---------- Dataset content ----------

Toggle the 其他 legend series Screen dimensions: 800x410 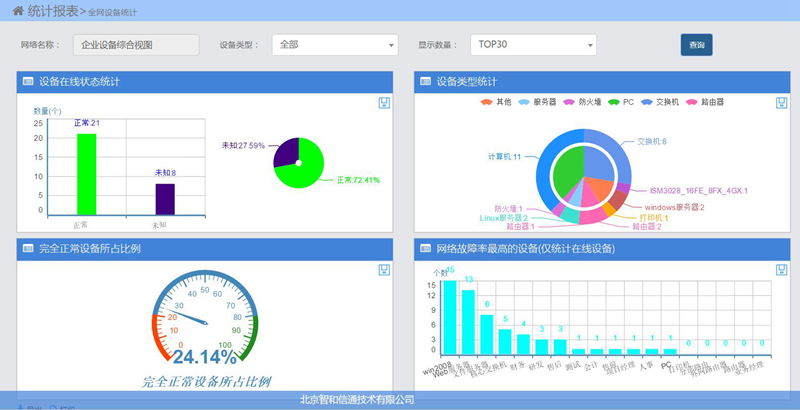point(496,102)
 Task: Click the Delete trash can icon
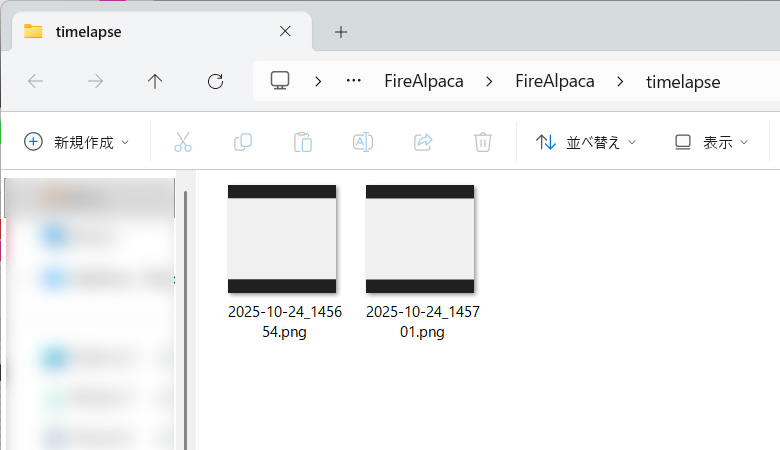point(482,142)

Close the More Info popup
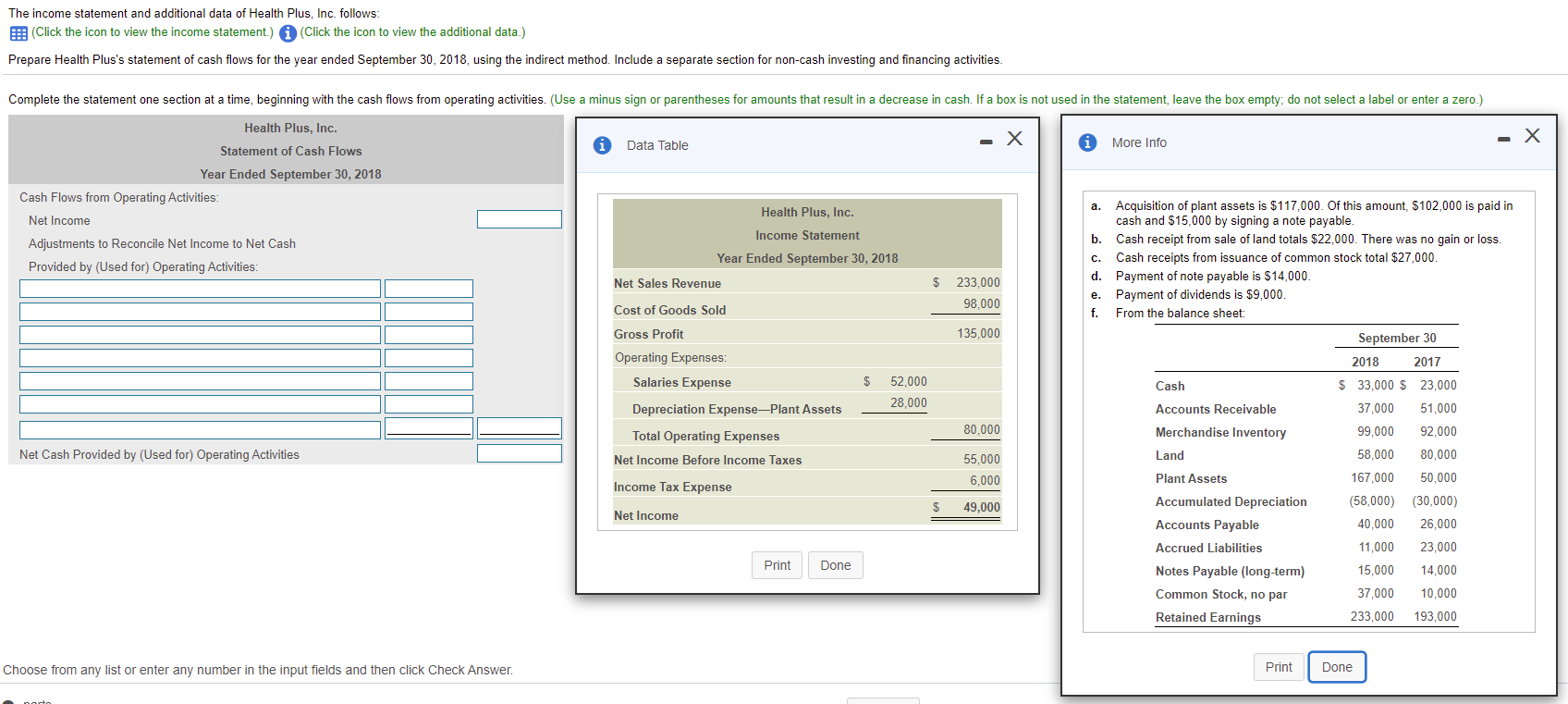click(x=1532, y=136)
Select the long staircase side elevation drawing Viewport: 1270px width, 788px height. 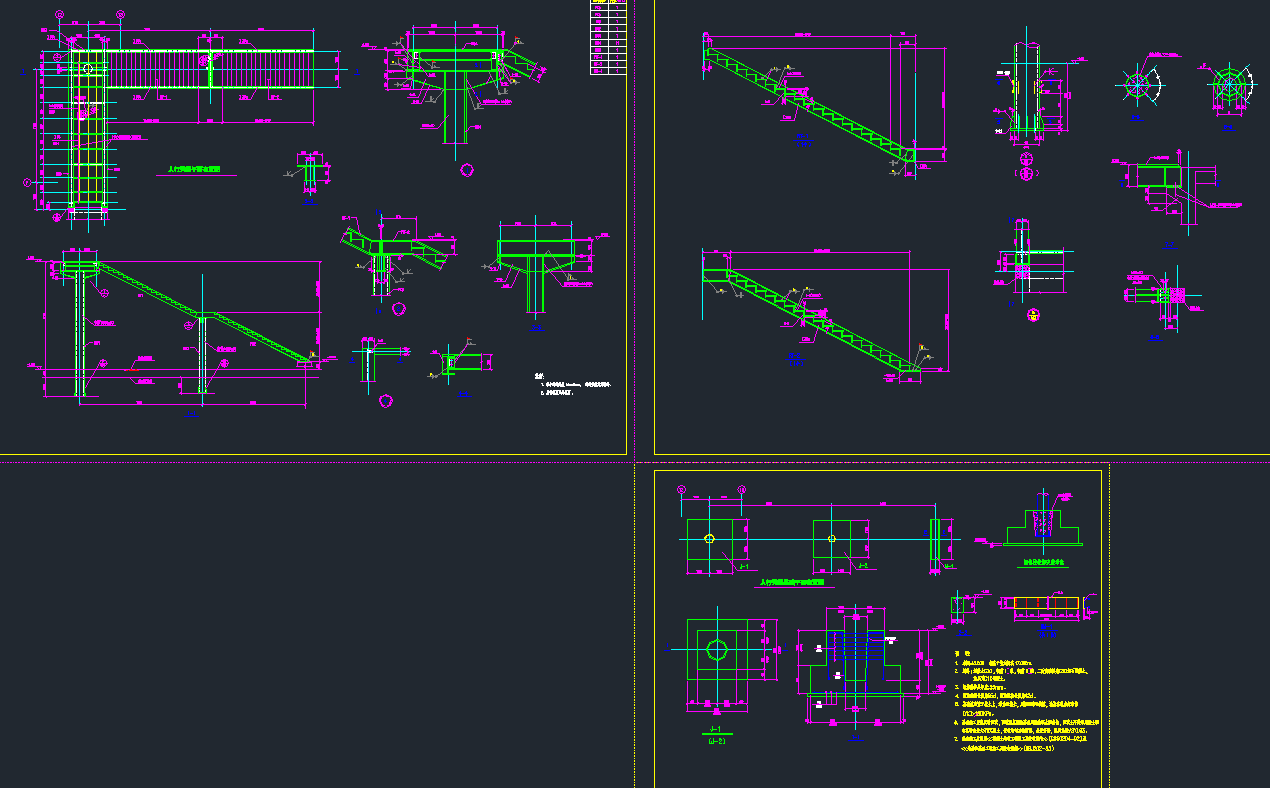tap(185, 325)
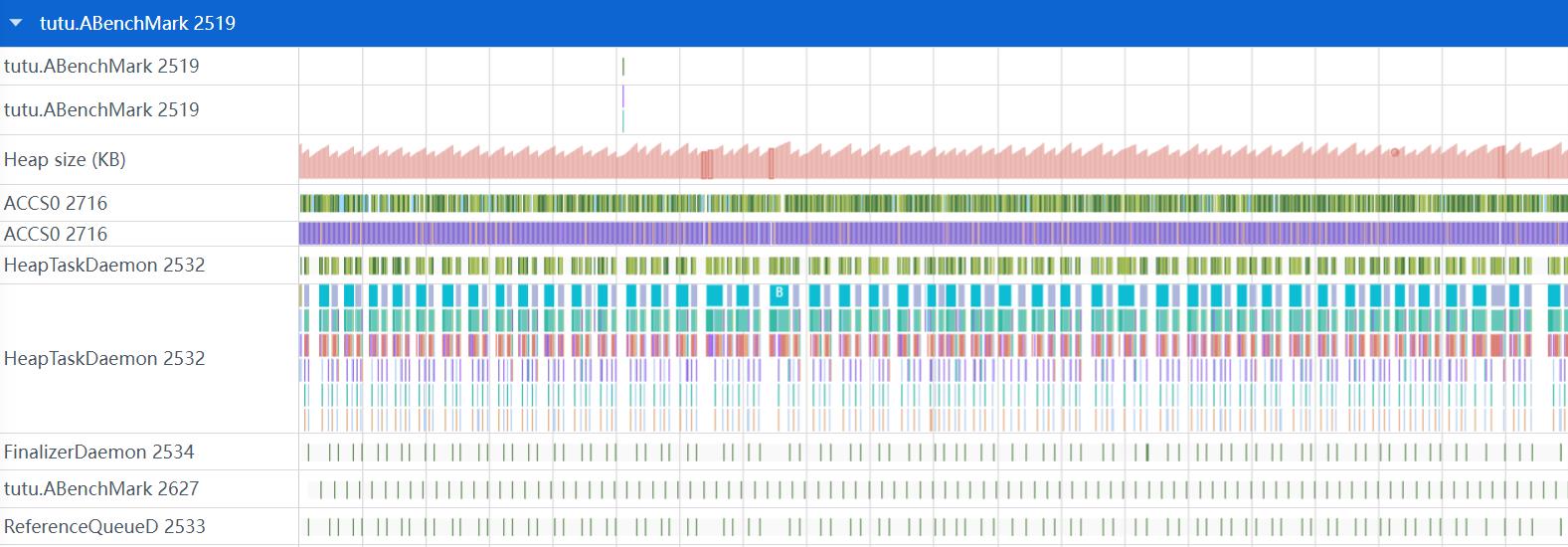The width and height of the screenshot is (1568, 547).
Task: Click the tutu.ABenchMark 2627 thread state track
Action: 933,489
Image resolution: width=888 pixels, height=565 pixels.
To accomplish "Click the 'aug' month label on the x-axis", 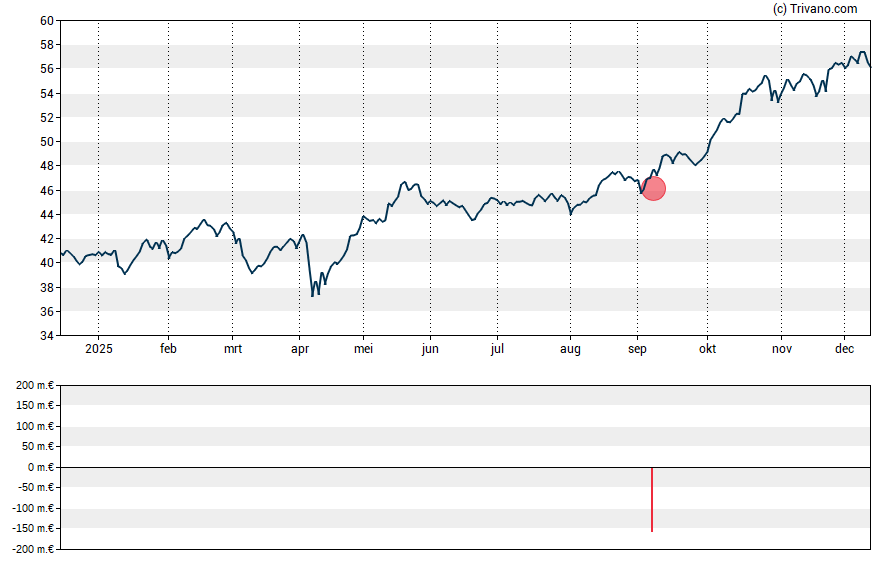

----------

▶ [Goal of the exercise] A verbatim copy is needed of the lines running from the line with "Image resolution: width=888" to the end of the data above, both included. Keep the pictures out of it.

▶ [The answer]
Image resolution: width=888 pixels, height=565 pixels.
To accomplish "Click the 'aug' month label on the x-axis", 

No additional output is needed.